**Reading passage**.
....

This site is intended for health professionals only


More GPs and practice staff accept Covid jab than hospital workers


GP vaccine uptake


GP practice uptake of the Covid vaccine exceeds that of trust staff by more than 10 percentage points, data from the UK Health Security Agency (UKHSA) has shown.

The new data, published last week, shows vaccine uptake in healthcare workers in England between 8 December 2020 and 31 August 2021.

Frontline healthcare workers at GP practices and independent sector health care providers (ISHCPs) had an uptake of 95.9% for the first dose and 91.5% for the second dose of the Covid vaccine, based on 562 organisations that supplied data for August.

Frontline trust staff scored considerably lower with an 84% uptake for the first dose and 75.2% for the second dose.

This was based on data from 141 organisations, including acute, ambulance, care, community, foundation and mental health trusts.

GP and ISHCP uptake was lowest in the Midlands at 89.1% for a first dose and 65.9% for a second dose across 32 organisations.

The UKHSA said the data must be ‘interpreted with caution’ as ‘national figures are provisional and may vary slightly following further data validation checks’.

Medical director for Londonwide LMCs and GP partner in East London Dr Elliott Singer said he was not surprised by the difference in uptake.

....

**Task instructions**. Extract the full article on Covid vaccine uptake among GP practice and hospital staff, word for word. The data that comes next plays no part in this work.

....

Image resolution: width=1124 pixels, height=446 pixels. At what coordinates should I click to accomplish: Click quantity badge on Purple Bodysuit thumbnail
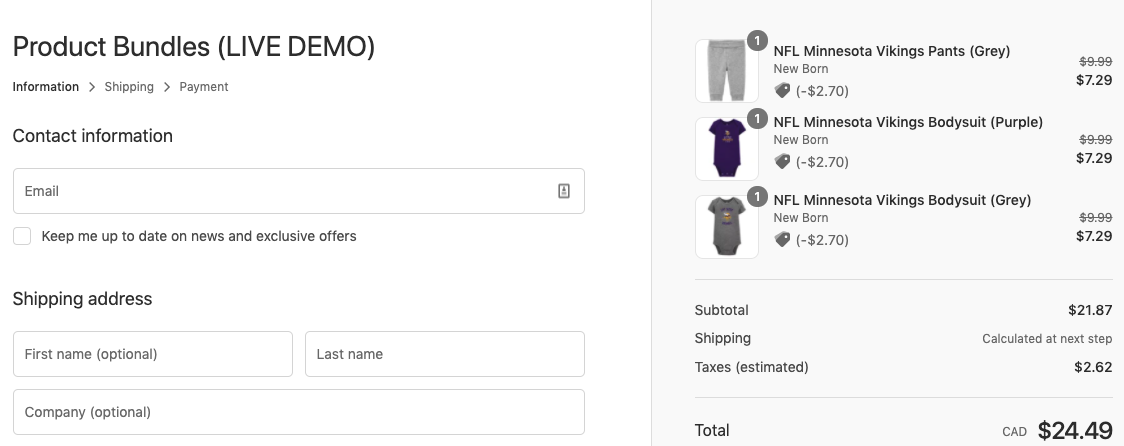(757, 118)
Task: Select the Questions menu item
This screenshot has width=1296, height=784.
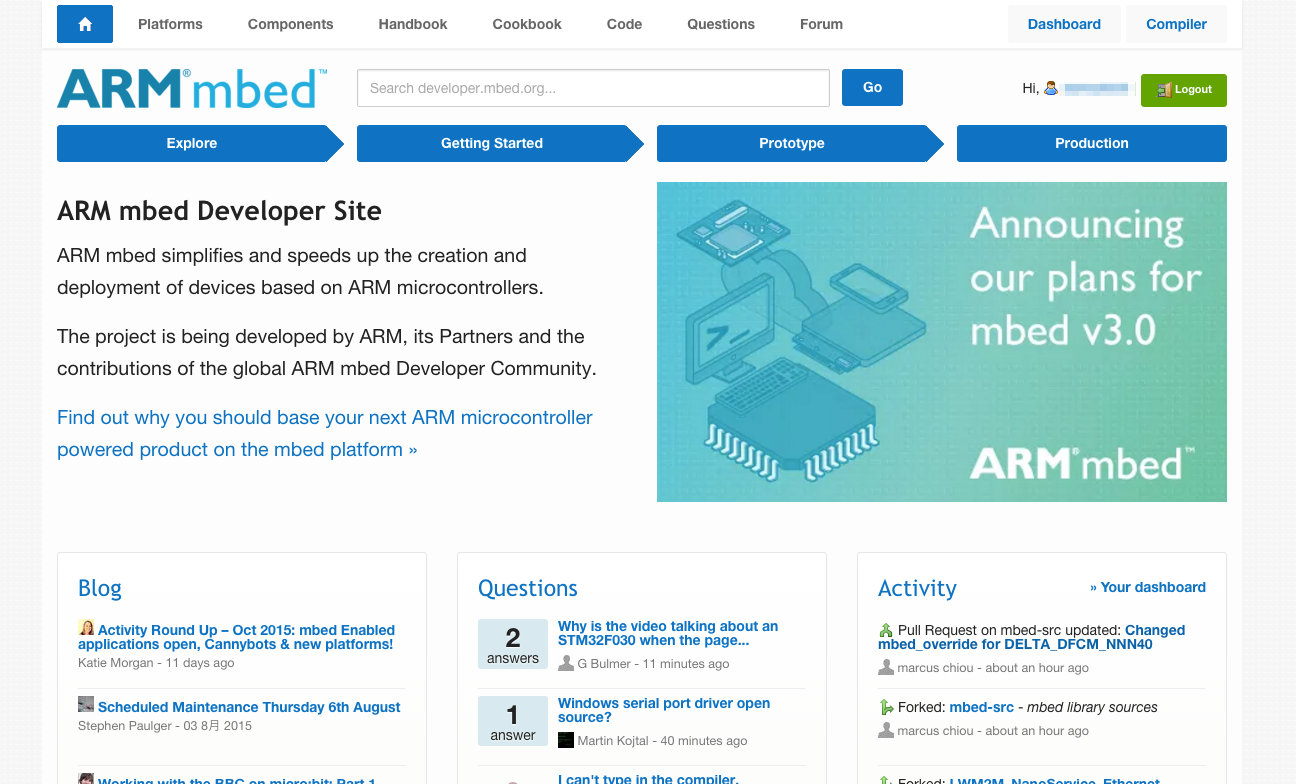Action: (x=720, y=24)
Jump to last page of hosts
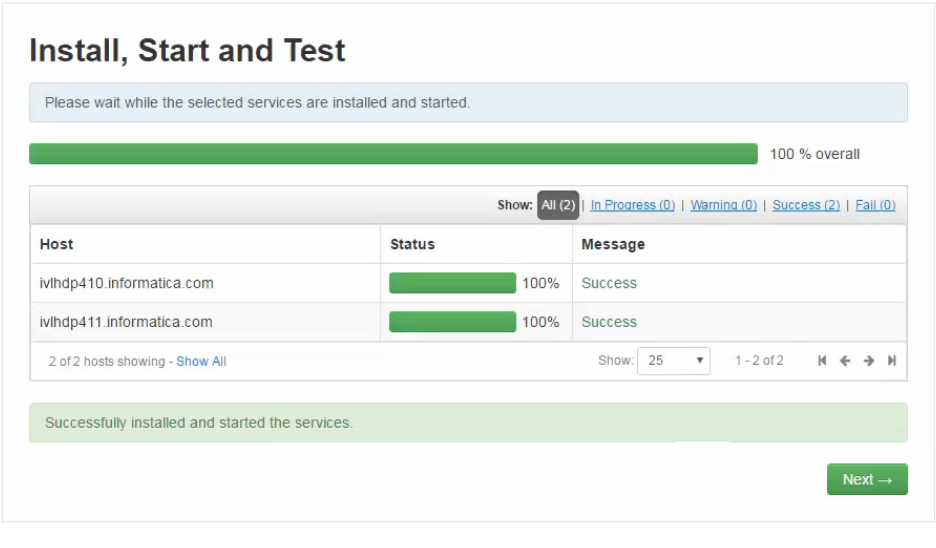The height and width of the screenshot is (548, 936). click(x=892, y=361)
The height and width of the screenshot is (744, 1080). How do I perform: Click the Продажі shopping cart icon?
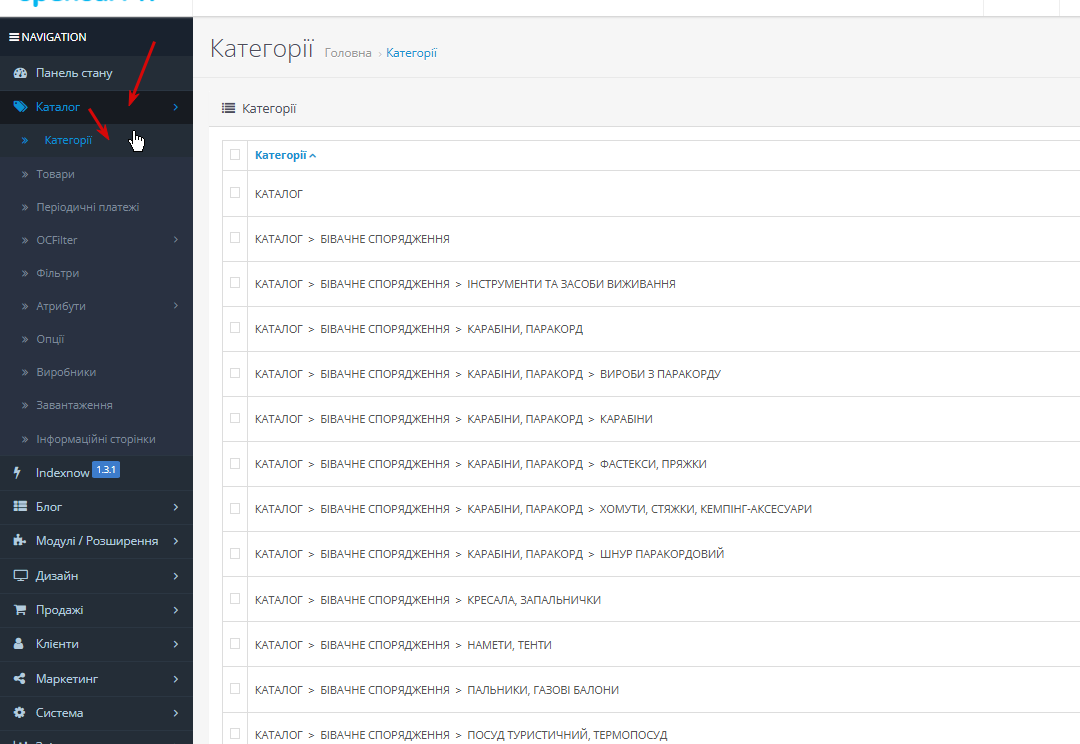19,610
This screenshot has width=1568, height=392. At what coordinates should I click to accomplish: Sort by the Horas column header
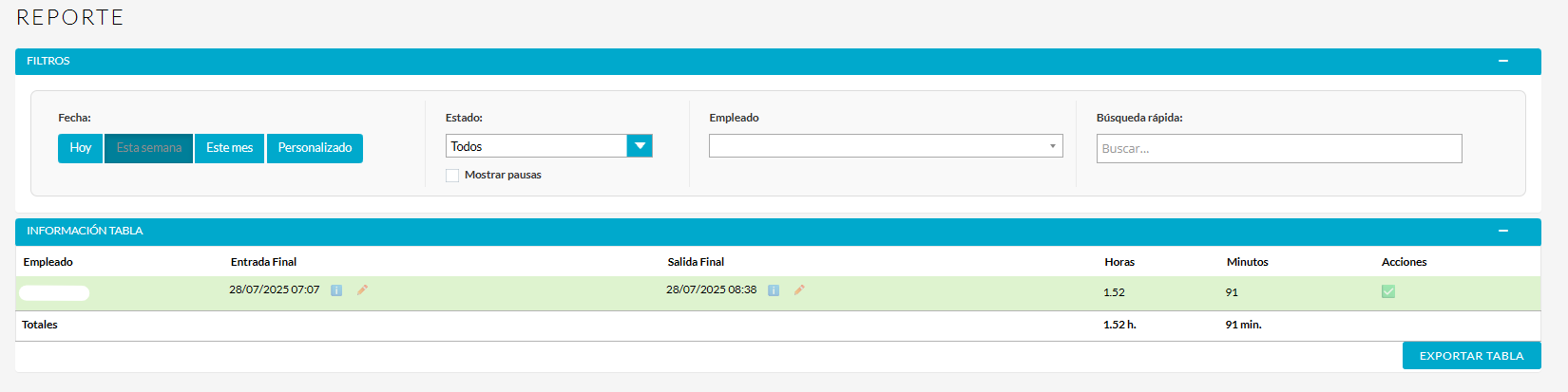tap(1119, 262)
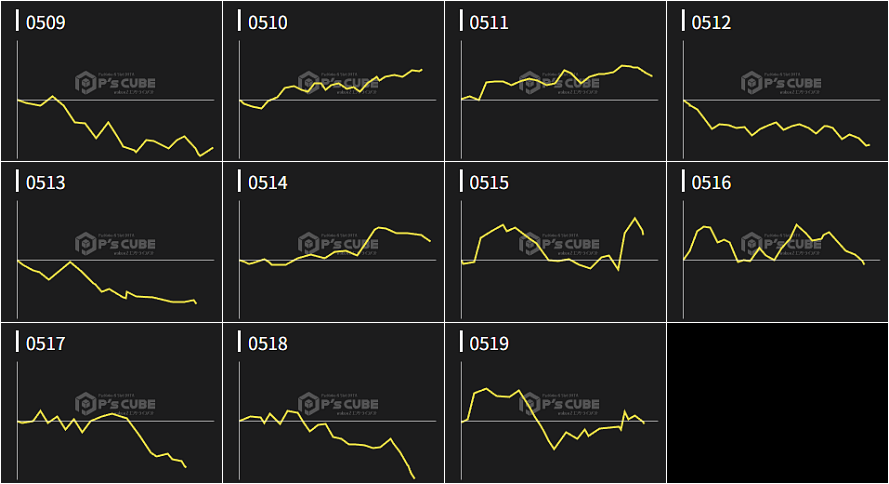Click the 0513 date label
This screenshot has width=889, height=484.
pyautogui.click(x=45, y=183)

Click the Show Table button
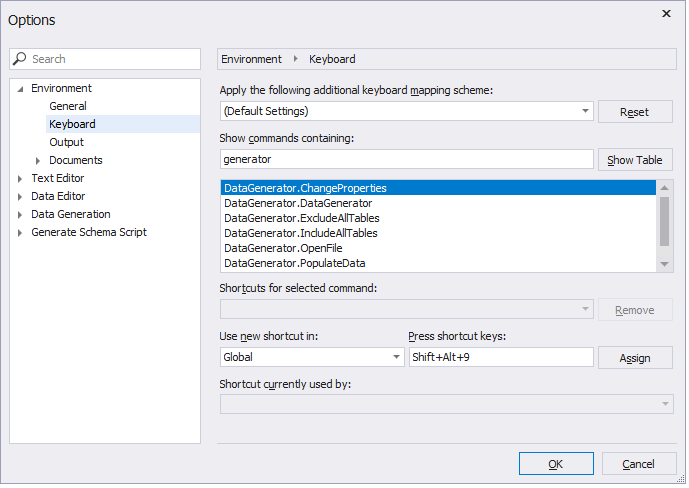pos(634,160)
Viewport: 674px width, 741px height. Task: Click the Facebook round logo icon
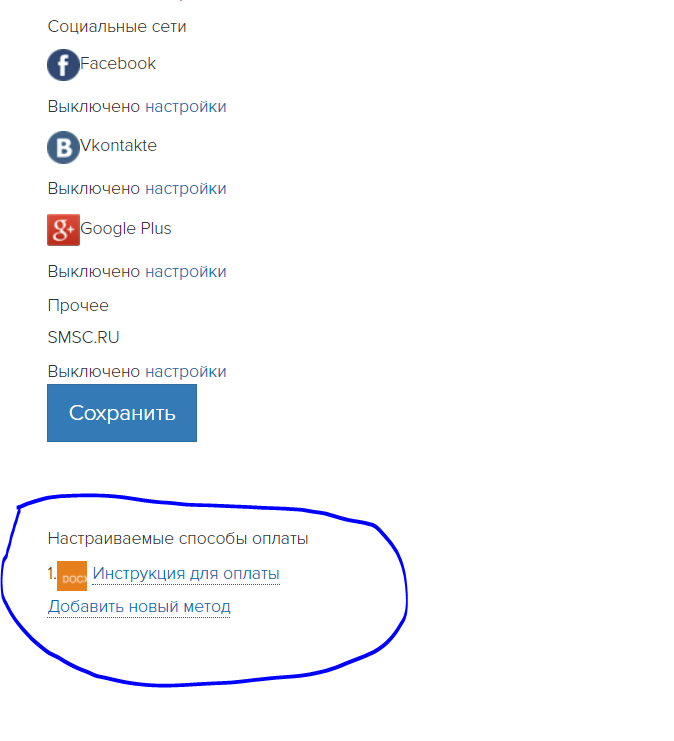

....

**Written solution**.
This site is intended for health professionals only


More GPs and practice staff accept Covid jab than hospital workers


GP vaccine uptake


GP practice uptake of the Covid vaccine exceeds that of trust staff by more than 10 percentage points, data from the UK Health Security Agency (UKHSA) has shown.

The new data, published last week, shows vaccine uptake in healthcare workers in England between 8 December 2020 and 31 August 2021.

Frontline healthcare workers at GP practices and independent sector health care providers (ISHCPs) had an uptake of 95.9% for the first dose and 91.5% for the second dose of the Covid vaccine, based on 562 organisations that supplied data for August.

Frontline trust staff scored considerably lower with an 84% uptake for the first dose and 75.2% for the second dose.

This was based on data from 141 organisations, including acute, ambulance, care, community, foundation and mental health trusts.

GP and ISHCP uptake was lowest in the Midlands at 89.1% for a first dose and 65.9% for a second dose across 32 organisations.

The UKHSA said the data must be ‘interpreted with caution’ as ‘national figures are provisional and may vary slightly following further data validation checks’.

Medical director for Londonwide LMCs and GP partner in East London Dr Elliott Singer said he was not surprised by the difference in uptake.